— begin —

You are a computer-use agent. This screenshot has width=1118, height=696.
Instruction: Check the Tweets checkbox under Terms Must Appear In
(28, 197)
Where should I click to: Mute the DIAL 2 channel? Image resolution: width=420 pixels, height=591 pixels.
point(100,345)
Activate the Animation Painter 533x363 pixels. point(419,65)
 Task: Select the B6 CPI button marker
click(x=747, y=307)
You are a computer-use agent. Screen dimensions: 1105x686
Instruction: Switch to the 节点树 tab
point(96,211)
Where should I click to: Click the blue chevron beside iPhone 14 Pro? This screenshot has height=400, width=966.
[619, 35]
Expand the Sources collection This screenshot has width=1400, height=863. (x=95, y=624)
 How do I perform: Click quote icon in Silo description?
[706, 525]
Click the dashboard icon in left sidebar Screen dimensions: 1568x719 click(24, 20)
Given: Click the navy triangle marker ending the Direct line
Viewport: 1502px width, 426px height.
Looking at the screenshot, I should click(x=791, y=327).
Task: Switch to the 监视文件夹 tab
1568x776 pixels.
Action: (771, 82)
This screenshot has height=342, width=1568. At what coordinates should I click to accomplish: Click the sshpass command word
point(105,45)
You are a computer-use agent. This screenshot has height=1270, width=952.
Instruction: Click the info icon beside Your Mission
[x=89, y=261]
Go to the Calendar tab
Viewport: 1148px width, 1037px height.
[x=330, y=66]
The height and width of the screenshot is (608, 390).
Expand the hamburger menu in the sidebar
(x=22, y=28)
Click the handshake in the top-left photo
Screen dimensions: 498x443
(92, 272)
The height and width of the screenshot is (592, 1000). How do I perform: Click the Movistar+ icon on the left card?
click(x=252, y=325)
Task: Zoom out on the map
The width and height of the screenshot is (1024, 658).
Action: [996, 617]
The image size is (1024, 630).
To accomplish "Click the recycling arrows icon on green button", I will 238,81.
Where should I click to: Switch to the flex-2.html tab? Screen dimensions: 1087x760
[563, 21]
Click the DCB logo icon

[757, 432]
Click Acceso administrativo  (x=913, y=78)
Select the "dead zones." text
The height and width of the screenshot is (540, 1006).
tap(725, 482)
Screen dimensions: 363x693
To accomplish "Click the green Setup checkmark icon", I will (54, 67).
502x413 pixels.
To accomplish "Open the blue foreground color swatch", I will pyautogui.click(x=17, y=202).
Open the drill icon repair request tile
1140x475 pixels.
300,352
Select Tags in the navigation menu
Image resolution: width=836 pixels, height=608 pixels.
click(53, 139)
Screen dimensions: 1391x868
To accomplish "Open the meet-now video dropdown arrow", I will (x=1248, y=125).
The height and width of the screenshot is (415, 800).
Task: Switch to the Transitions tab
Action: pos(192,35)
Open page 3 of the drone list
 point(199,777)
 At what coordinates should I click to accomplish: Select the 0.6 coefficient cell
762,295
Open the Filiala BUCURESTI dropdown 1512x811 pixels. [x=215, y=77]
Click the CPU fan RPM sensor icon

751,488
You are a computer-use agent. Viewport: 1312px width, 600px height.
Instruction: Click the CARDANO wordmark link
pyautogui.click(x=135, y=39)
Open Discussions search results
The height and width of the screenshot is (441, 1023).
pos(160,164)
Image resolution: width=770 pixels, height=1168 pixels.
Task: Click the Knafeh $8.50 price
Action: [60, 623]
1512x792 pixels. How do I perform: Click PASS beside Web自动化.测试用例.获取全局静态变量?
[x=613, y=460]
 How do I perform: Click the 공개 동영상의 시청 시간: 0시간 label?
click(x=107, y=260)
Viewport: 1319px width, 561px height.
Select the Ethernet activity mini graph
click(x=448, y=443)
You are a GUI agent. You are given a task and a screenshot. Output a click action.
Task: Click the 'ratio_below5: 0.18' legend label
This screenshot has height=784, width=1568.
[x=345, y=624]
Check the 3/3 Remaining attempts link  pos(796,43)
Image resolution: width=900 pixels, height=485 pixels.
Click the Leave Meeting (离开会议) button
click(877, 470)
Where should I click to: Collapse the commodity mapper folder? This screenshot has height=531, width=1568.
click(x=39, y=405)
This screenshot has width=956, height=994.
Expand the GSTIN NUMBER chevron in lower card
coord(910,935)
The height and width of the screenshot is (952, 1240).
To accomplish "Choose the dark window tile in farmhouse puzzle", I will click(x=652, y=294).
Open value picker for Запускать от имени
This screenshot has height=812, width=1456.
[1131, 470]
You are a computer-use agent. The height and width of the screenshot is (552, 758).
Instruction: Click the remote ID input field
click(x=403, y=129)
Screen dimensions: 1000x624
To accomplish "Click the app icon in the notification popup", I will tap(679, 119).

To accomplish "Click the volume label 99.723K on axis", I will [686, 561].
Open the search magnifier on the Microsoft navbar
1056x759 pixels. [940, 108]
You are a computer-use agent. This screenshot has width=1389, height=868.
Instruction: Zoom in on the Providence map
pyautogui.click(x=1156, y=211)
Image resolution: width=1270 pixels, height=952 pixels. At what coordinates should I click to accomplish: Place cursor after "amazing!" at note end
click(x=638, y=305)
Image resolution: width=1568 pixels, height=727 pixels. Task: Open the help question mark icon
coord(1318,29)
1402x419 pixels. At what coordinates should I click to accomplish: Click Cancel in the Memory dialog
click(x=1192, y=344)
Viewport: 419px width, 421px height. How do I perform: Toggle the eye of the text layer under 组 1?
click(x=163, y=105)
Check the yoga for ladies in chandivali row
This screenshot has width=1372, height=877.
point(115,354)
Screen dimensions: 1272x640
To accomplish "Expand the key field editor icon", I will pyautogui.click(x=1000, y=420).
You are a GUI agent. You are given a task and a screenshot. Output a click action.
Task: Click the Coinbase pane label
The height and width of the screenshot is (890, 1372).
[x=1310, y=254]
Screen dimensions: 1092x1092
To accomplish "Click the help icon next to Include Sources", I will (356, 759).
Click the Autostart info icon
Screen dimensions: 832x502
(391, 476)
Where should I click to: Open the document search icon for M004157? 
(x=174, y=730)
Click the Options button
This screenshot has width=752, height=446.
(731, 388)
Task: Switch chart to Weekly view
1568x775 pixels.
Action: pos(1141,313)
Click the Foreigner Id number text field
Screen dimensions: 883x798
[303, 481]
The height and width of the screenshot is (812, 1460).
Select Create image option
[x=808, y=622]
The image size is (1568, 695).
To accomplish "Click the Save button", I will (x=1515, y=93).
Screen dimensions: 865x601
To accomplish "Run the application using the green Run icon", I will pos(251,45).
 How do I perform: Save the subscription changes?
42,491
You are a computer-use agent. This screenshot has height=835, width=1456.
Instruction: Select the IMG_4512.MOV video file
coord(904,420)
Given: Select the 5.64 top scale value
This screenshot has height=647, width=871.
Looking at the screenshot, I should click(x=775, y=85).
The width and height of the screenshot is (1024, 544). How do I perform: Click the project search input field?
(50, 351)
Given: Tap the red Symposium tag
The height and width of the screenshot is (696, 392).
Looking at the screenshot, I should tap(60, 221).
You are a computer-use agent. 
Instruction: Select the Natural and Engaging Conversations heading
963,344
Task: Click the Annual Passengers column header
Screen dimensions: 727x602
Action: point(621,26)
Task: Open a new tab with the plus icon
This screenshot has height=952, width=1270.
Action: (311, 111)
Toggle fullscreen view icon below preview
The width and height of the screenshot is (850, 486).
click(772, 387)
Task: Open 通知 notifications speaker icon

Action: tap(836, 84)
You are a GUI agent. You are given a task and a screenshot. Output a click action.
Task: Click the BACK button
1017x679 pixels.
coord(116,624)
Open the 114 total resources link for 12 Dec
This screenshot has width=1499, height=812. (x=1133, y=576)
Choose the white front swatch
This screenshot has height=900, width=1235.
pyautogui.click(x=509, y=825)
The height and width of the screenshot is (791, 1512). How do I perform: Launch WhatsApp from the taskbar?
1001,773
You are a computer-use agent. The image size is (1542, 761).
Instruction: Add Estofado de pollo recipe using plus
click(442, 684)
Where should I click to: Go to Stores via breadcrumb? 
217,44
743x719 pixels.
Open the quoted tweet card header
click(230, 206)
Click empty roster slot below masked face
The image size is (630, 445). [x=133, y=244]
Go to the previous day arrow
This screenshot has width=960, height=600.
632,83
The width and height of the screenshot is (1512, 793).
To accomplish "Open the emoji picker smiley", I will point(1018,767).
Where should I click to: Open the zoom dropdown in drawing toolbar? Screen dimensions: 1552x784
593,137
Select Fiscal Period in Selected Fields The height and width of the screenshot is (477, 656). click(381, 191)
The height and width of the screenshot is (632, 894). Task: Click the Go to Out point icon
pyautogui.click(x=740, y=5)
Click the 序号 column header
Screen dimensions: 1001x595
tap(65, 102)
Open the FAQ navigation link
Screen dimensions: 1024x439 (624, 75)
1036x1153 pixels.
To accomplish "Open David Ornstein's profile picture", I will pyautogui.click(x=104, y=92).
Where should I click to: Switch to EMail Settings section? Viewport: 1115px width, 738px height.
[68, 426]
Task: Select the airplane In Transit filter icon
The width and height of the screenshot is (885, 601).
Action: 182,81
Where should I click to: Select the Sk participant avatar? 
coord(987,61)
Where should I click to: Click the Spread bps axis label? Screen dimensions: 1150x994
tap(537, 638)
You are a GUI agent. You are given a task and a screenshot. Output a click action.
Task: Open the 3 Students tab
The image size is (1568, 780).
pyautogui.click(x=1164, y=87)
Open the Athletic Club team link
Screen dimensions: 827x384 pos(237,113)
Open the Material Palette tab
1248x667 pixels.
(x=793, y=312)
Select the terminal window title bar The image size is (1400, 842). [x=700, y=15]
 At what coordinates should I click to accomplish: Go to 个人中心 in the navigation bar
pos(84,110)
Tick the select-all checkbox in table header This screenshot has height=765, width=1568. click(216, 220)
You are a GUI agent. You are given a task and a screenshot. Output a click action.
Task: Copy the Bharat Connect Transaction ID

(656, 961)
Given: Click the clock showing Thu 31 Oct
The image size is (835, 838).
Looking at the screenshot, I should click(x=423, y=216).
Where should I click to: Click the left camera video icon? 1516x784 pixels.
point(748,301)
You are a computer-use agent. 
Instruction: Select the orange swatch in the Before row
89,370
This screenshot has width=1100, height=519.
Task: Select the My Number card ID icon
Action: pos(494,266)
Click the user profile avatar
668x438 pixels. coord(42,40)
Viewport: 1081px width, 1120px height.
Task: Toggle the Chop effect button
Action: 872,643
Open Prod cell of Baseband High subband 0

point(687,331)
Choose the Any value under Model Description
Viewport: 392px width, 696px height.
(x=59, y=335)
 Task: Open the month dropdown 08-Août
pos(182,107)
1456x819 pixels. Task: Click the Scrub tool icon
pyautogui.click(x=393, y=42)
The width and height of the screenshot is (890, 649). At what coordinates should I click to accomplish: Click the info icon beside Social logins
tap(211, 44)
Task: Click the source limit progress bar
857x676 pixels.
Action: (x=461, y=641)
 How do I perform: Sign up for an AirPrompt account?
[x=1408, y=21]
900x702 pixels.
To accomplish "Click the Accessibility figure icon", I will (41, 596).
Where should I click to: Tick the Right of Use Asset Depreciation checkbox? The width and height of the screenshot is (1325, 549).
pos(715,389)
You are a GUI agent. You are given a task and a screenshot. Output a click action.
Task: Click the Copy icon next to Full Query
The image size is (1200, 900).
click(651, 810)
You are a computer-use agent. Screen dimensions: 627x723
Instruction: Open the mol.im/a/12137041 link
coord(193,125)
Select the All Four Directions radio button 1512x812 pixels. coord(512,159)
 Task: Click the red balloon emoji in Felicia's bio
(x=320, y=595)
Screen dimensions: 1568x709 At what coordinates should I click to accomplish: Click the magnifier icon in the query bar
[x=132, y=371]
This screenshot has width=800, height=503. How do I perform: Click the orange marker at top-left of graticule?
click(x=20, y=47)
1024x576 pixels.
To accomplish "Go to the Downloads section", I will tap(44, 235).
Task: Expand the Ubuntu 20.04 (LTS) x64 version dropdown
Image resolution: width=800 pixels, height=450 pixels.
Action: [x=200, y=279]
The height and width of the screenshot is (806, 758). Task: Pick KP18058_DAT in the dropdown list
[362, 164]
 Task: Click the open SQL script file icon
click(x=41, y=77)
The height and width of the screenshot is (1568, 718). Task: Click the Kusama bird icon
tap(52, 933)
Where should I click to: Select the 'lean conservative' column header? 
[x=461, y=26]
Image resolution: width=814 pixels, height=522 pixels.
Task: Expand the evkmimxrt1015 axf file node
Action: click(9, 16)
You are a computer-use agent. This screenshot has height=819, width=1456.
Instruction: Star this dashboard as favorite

— end —

* [Task to carry out]: Quote everything from the line containing "Task: Open 通知 notifications speaker icon" down to the line containing "coord(116,624)", both included, and nothing else.

* [Answer to the problem]:
Task: Open 通知 notifications speaker icon

Action: tap(836, 84)
You are a GUI agent. You are given a task and a screenshot. Output a click action.
Task: Click the BACK button
1017x679 pixels.
coord(116,624)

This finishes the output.